◆ **Work to be completed**: Resume the Pep Squad review from the point where it ends and continue writing it.

◆ **Text provided**:
## BEGIN
Judge Gordon Sullivan fondly recalls the sight of corpses from his high school days.
Someone's killing the school spirit.
High school is ripe for satirical attack. Sometimes it's the soft touch of Ferris Bueller's Day Off and other times it's the diamond-hard attack of Heathers. Either way, the high school experience supports so many different comedic approaches because it's a near-universal fact for viewers. Moreover, whether through media saturation or natural inclination, many people have firsthand knowledge of the different high school "types," like jocks and stoners. Billing itself with a review quote that the film is "Clueless meets John Waters," and name-checking the famous film on the back, Pep Squad is definitely aiming for Heathers territory. For a low-budget directorial debut filmed in Kansas, it succeeds admirably, but the film is not without its faults.
## END
◆ **Dataset content**:
## BEGIN
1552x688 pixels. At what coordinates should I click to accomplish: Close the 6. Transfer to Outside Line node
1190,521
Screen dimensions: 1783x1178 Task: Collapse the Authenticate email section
## END
◆ **Task result**:
Pep Squad follows the typical high school girl Beth (Jennifer Dreiling) as she becomes embroiled in the problems of her classmates. First, she's assaulted by the principal and fights back, knocking him out. When she decides to kidnap him to cover it up, she enlists the help of new friends Julie (Summer Makovkin) and Scott (Adrian Pujol). When Julie kills the principal, the trio ask would-be prom queen and budding psychopath Cherry (Brooke Balderson) to dispose of the body. When another would-be prom queen, Terra (Amy Kelly), discovers what Beth and her friends have been up to, she decides to blackmail them into helping her become prom queen, even as Cherry is out literally eliminating the competition.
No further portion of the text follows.